** EXERCISE **
Word for word, give every line of the listing again.

━━━━━━━━━━━━━━━━

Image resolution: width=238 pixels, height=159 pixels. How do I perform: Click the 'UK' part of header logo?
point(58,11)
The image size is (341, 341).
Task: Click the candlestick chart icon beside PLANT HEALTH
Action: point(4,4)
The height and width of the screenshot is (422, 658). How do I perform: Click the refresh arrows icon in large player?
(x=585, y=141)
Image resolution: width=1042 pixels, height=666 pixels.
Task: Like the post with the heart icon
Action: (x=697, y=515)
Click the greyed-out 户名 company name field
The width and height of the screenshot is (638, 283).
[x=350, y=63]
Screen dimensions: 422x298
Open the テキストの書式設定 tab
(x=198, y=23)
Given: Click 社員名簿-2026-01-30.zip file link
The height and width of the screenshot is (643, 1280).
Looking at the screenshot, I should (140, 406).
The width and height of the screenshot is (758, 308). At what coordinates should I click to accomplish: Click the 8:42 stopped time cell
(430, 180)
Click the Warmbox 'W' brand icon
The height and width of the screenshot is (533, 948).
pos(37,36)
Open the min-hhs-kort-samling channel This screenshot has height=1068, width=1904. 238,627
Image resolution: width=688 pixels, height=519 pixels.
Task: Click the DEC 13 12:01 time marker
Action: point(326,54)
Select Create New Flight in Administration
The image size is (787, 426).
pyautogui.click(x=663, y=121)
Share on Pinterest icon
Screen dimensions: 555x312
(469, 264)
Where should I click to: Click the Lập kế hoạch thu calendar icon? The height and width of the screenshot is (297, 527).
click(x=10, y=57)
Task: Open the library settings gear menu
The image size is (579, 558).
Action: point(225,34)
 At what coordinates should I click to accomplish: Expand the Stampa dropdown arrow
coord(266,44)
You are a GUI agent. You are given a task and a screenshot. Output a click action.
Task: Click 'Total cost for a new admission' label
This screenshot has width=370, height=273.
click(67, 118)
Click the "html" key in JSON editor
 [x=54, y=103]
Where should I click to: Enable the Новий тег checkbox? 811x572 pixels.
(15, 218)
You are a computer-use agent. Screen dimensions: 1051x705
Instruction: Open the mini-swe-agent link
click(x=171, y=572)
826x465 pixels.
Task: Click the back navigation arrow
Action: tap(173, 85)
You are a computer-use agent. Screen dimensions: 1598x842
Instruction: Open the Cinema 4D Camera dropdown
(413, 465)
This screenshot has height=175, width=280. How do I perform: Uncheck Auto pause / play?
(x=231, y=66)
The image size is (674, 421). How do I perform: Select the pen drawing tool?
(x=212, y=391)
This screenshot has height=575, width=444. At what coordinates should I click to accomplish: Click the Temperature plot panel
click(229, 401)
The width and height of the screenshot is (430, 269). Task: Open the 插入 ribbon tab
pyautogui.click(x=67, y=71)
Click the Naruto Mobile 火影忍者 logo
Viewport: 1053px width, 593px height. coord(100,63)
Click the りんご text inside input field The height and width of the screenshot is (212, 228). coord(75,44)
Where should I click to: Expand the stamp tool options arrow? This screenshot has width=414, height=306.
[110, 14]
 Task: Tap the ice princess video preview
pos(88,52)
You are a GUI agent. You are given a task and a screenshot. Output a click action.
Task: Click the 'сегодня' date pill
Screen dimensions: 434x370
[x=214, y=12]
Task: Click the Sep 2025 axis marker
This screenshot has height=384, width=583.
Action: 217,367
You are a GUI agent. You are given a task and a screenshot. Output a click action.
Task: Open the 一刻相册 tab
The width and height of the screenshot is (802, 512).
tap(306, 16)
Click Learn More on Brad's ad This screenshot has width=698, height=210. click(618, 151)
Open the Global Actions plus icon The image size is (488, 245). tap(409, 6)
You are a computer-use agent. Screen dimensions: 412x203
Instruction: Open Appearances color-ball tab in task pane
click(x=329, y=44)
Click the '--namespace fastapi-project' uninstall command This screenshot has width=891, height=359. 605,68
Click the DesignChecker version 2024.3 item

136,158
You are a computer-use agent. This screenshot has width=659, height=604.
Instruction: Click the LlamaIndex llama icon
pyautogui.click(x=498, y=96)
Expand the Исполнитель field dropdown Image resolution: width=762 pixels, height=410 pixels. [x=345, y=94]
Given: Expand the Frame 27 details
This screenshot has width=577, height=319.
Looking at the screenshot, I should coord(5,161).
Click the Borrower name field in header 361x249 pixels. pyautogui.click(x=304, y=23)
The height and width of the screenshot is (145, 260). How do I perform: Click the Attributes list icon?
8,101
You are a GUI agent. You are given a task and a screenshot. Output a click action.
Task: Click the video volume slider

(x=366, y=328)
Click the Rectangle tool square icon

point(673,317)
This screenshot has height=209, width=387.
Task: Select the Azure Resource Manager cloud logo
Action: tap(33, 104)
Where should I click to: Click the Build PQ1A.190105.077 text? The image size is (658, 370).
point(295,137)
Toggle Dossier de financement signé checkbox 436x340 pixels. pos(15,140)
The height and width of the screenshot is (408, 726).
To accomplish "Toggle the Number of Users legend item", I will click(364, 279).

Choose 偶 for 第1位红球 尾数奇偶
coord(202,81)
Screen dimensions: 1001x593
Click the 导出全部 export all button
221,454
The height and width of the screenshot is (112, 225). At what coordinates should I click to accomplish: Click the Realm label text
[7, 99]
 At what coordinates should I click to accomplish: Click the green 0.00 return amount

━━━━━━━━━━━━━━━━

** SOLUTION **
Image resolution: width=238 pixels, height=159 pixels. How do I perform: Click the 'UK' part of header logo?
point(58,11)
The image size is (341, 341).
Task: Click the candlestick chart icon beside PLANT HEALTH
Action: point(4,4)
The height and width of the screenshot is (422, 658). How do I perform: Click the refresh arrows icon in large player?
(x=585, y=141)
Image resolution: width=1042 pixels, height=666 pixels.
Task: Like the post with the heart icon
Action: (x=697, y=515)
Click the greyed-out 户名 company name field
The width and height of the screenshot is (638, 283).
[x=350, y=63]
Screen dimensions: 422x298
Open the テキストの書式設定 tab
(x=198, y=23)
Given: Click 社員名簿-2026-01-30.zip file link
The height and width of the screenshot is (643, 1280).
Looking at the screenshot, I should (140, 406).
The width and height of the screenshot is (758, 308). At what coordinates should I click to accomplish: Click the 8:42 stopped time cell
(430, 180)
Click the Warmbox 'W' brand icon
The height and width of the screenshot is (533, 948).
pos(37,36)
Open the min-hhs-kort-samling channel This screenshot has height=1068, width=1904. 238,627
Image resolution: width=688 pixels, height=519 pixels.
Task: Click the DEC 13 12:01 time marker
Action: point(326,54)
Select Create New Flight in Administration
The image size is (787, 426).
pyautogui.click(x=663, y=121)
Share on Pinterest icon
Screen dimensions: 555x312
(469, 264)
Where should I click to: Click the Lập kế hoạch thu calendar icon? The height and width of the screenshot is (297, 527).
click(x=10, y=57)
Task: Open the library settings gear menu
The image size is (579, 558).
Action: point(225,34)
 At what coordinates should I click to accomplish: Expand the Stampa dropdown arrow
coord(266,44)
You are a GUI agent. You are given a task and a screenshot. Output a click action.
Task: Click 'Total cost for a new admission' label
This screenshot has width=370, height=273.
click(67, 118)
Click the "html" key in JSON editor
 [x=54, y=103]
Where should I click to: Enable the Новий тег checkbox? 811x572 pixels.
(15, 218)
You are a computer-use agent. Screen dimensions: 1051x705
Instruction: Open the mini-swe-agent link
click(x=171, y=572)
826x465 pixels.
Task: Click the back navigation arrow
Action: tap(173, 85)
You are a computer-use agent. Screen dimensions: 1598x842
Instruction: Open the Cinema 4D Camera dropdown
(413, 465)
This screenshot has height=175, width=280. How do I perform: Uncheck Auto pause / play?
(x=231, y=66)
The image size is (674, 421). How do I perform: Select the pen drawing tool?
(x=212, y=391)
This screenshot has height=575, width=444. At what coordinates should I click to accomplish: Click the Temperature plot panel
click(229, 401)
The width and height of the screenshot is (430, 269). Task: Open the 插入 ribbon tab
pyautogui.click(x=67, y=71)
Click the Naruto Mobile 火影忍者 logo
Viewport: 1053px width, 593px height. coord(100,63)
Click the りんご text inside input field The height and width of the screenshot is (212, 228). coord(75,44)
Where should I click to: Expand the stamp tool options arrow? This screenshot has width=414, height=306.
[110, 14]
 Task: Tap the ice princess video preview
pos(88,52)
You are a GUI agent. You are given a task and a screenshot. Output a click action.
Task: Click the 'сегодня' date pill
Screen dimensions: 434x370
[x=214, y=12]
Task: Click the Sep 2025 axis marker
This screenshot has height=384, width=583.
Action: 217,367
You are a GUI agent. You are given a task and a screenshot. Output a click action.
Task: Open the 一刻相册 tab
The width and height of the screenshot is (802, 512).
tap(306, 16)
Click Learn More on Brad's ad This screenshot has width=698, height=210. click(618, 151)
Open the Global Actions plus icon The image size is (488, 245). tap(409, 6)
You are a computer-use agent. Screen dimensions: 412x203
Instruction: Open Appearances color-ball tab in task pane
click(x=329, y=44)
Click the '--namespace fastapi-project' uninstall command This screenshot has width=891, height=359. 605,68
Click the DesignChecker version 2024.3 item

136,158
You are a computer-use agent. This screenshot has width=659, height=604.
Instruction: Click the LlamaIndex llama icon
pyautogui.click(x=498, y=96)
Expand the Исполнитель field dropdown Image resolution: width=762 pixels, height=410 pixels. [x=345, y=94]
Given: Expand the Frame 27 details
This screenshot has width=577, height=319.
Looking at the screenshot, I should coord(5,161).
Click the Borrower name field in header 361x249 pixels. pyautogui.click(x=304, y=23)
The height and width of the screenshot is (145, 260). How do I perform: Click the Attributes list icon?
8,101
You are a GUI agent. You are given a task and a screenshot. Output a click action.
Task: Click the video volume slider

(x=366, y=328)
Click the Rectangle tool square icon

point(673,317)
This screenshot has height=209, width=387.
Task: Select the Azure Resource Manager cloud logo
Action: tap(33, 104)
Where should I click to: Click the Build PQ1A.190105.077 text? The image size is (658, 370).
point(295,137)
Toggle Dossier de financement signé checkbox 436x340 pixels. pos(15,140)
The height and width of the screenshot is (408, 726).
To accomplish "Toggle the Number of Users legend item", I will click(364, 279).

Choose 偶 for 第1位红球 尾数奇偶
coord(202,81)
Screen dimensions: 1001x593
Click the 导出全部 export all button
221,454
The height and width of the screenshot is (112, 225). At what coordinates should I click to accomplish: Click the Realm label text
[7, 99]
 At what coordinates should I click to accomplish: Click the green 0.00 return amount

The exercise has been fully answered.